● What the exercise asks
Transcribe the passage about the painter Claude Hartmann word for word, from "Claude Hartmann lives" up to and including "and artistic exploration.".

Claude Hartmann lives and works in France, dividing his time between Brittany and Paris. In recent years, he has frequently traveled to Greece, where he paints landscapes, people, and fleeting moments. He has held numerous exhibitions, most recently the major solo show in Paris entitled "Returns to Greece", dedicated to the works he created in the country. That exhibition featured 40 paintings and included the publication of a book documenting his travels and artistic journey in Greece. With great joy, Claude Hartmann now returns to Kythera, presenting for the first time in Greece an exhibition-dialogue between the landscapes of Brittany and those of Greece, two regions that serve as enduring sources of inspiration, introspection, and artistic exploration.

● Dataset records
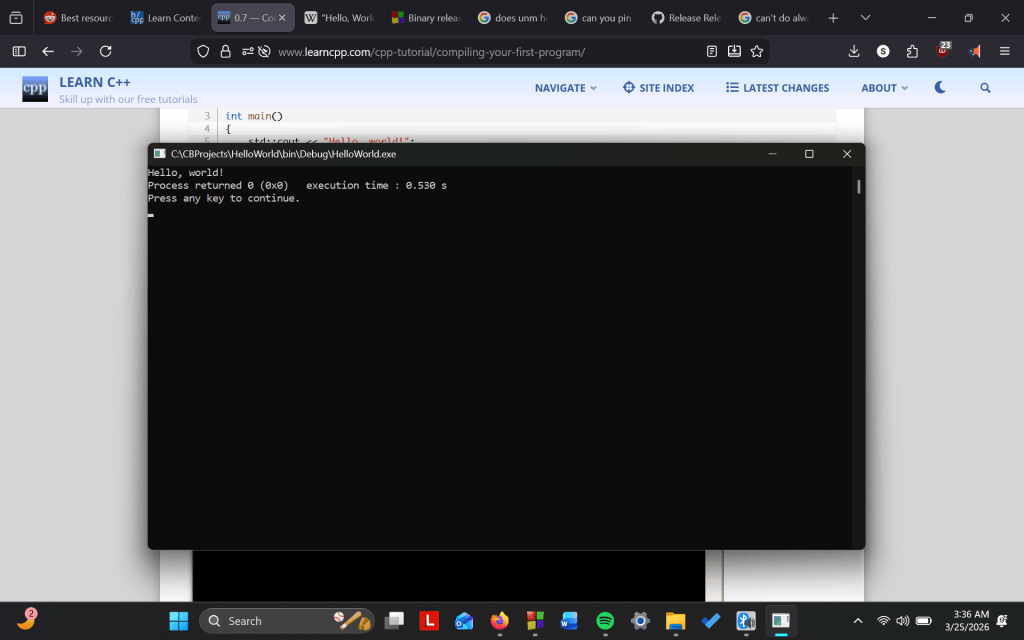Go to LATEST CHANGES page
1024x640 pixels.
(777, 88)
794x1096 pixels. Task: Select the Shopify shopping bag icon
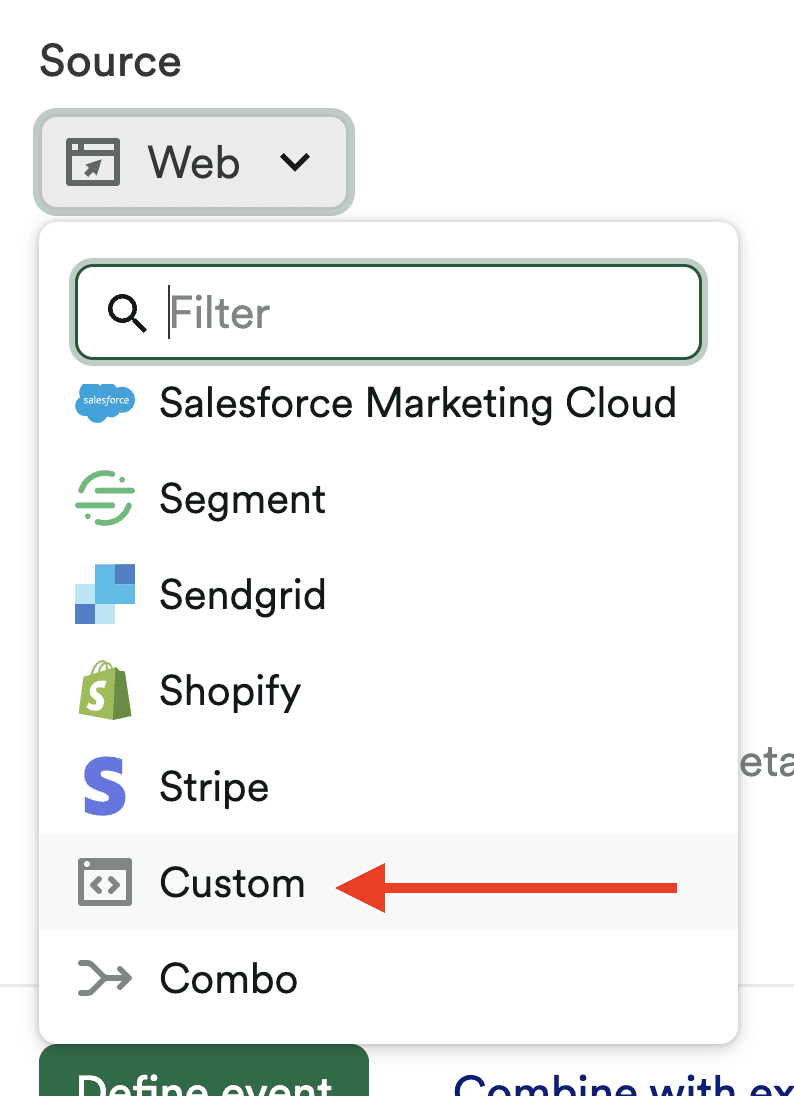coord(103,690)
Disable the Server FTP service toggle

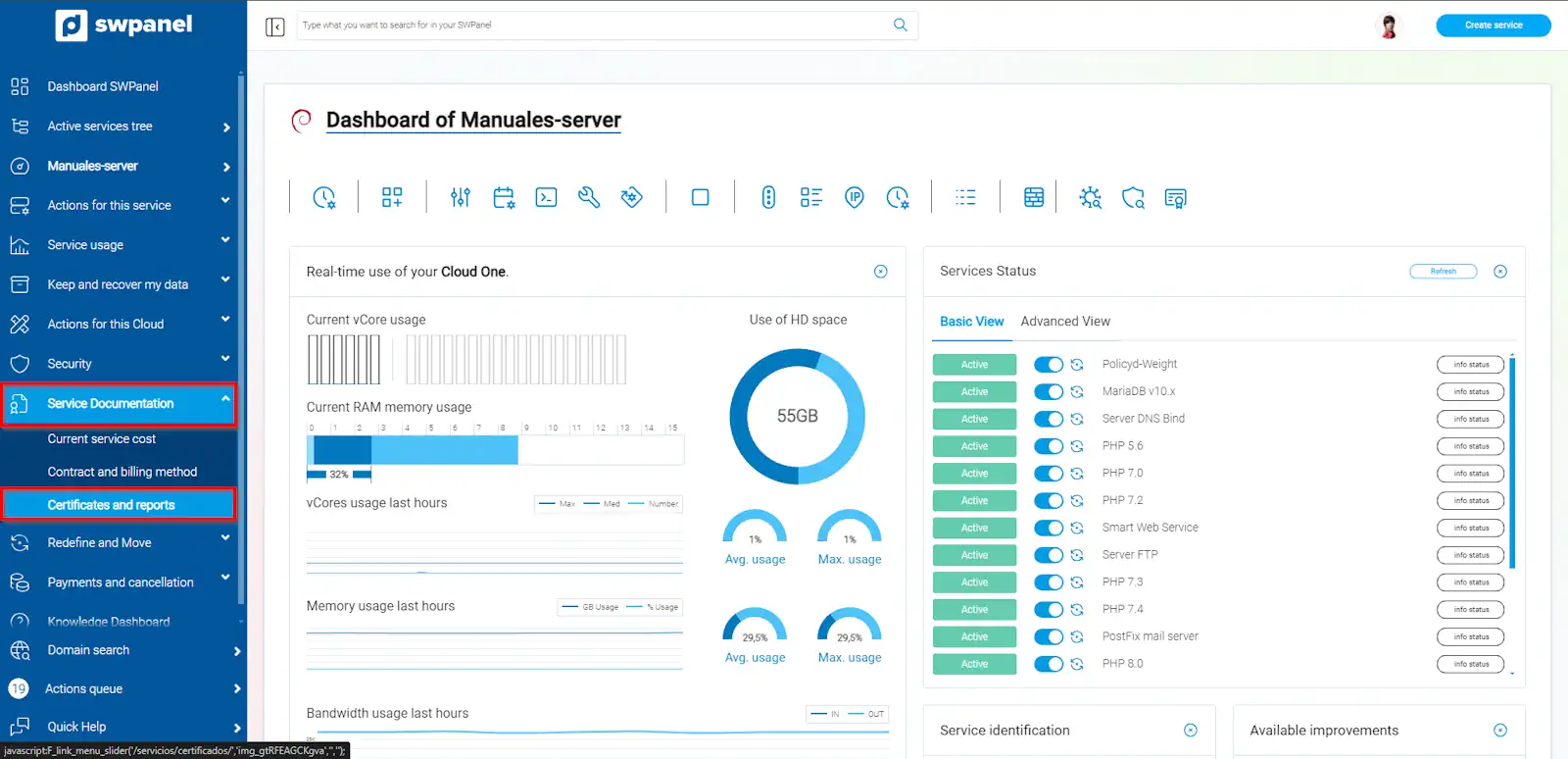pos(1048,555)
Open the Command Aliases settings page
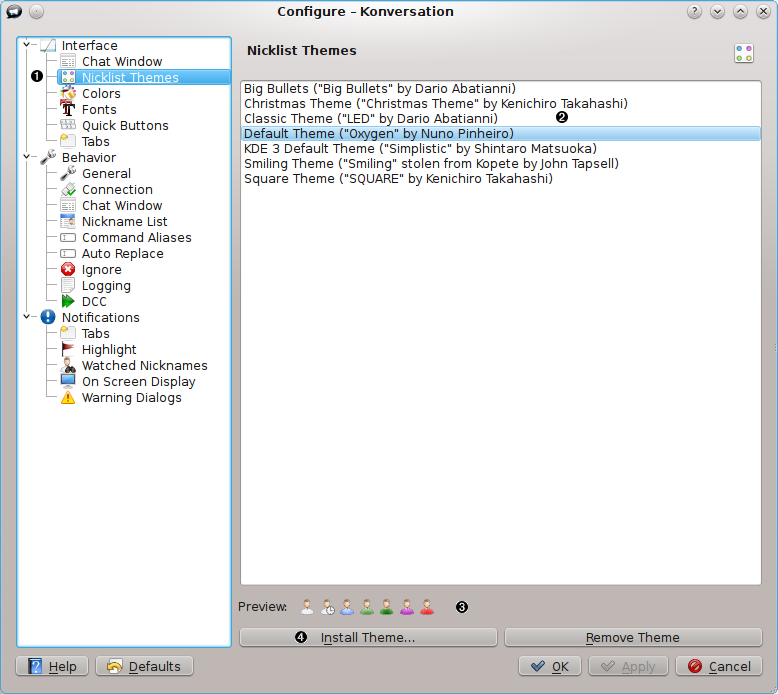Viewport: 778px width, 694px height. 136,237
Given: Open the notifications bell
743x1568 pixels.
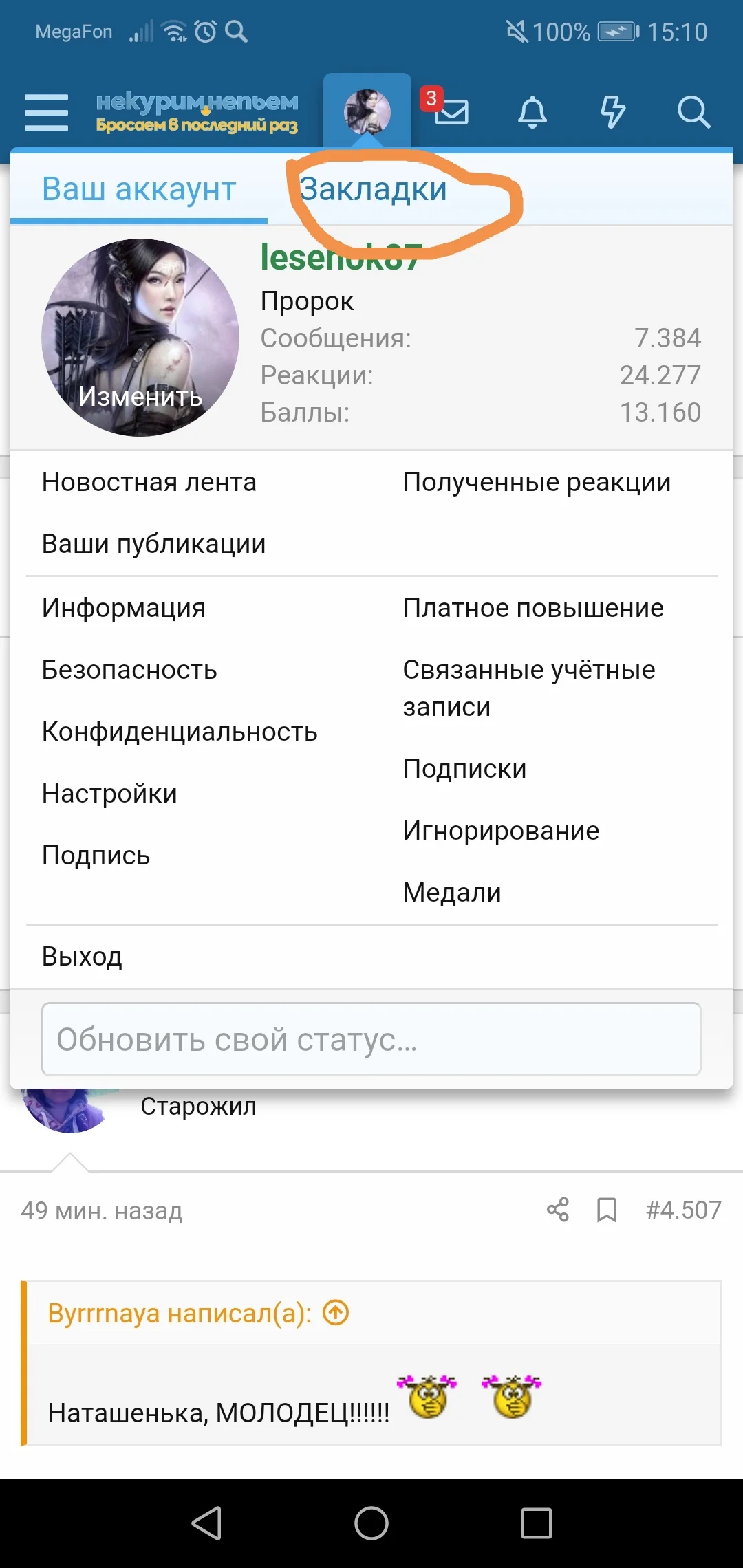Looking at the screenshot, I should coord(532,112).
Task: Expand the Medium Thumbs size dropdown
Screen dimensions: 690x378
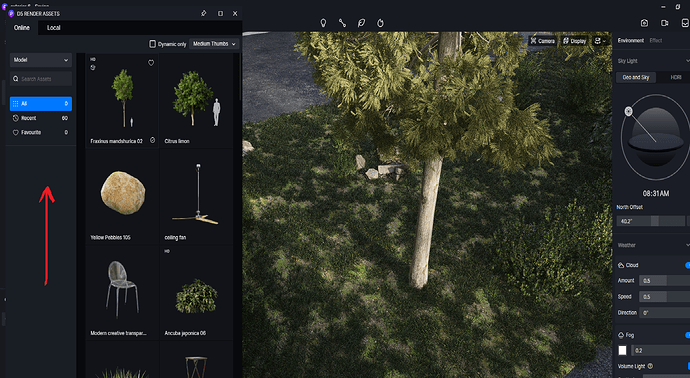Action: (214, 44)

● Reply
Claude Hartmann lives and works in France, dividing his time between Brittany and Paris. In recent years, he has frequently traveled to Greece, where he paints landscapes, people, and fleeting moments. He has held numerous exhibitions, most recently the major solo show in Paris entitled "Returns to Greece", dedicated to the works he created in the country. That exhibition featured 40 paintings and included the publication of a book documenting his travels and artistic journey in Greece. With great joy, Claude Hartmann now returns to Kythera, presenting for the first time in Greece an exhibition-dialogue between the landscapes of Brittany and those of Greece, two regions that serve as enduring sources of inspiration, introspection, and artistic exploration.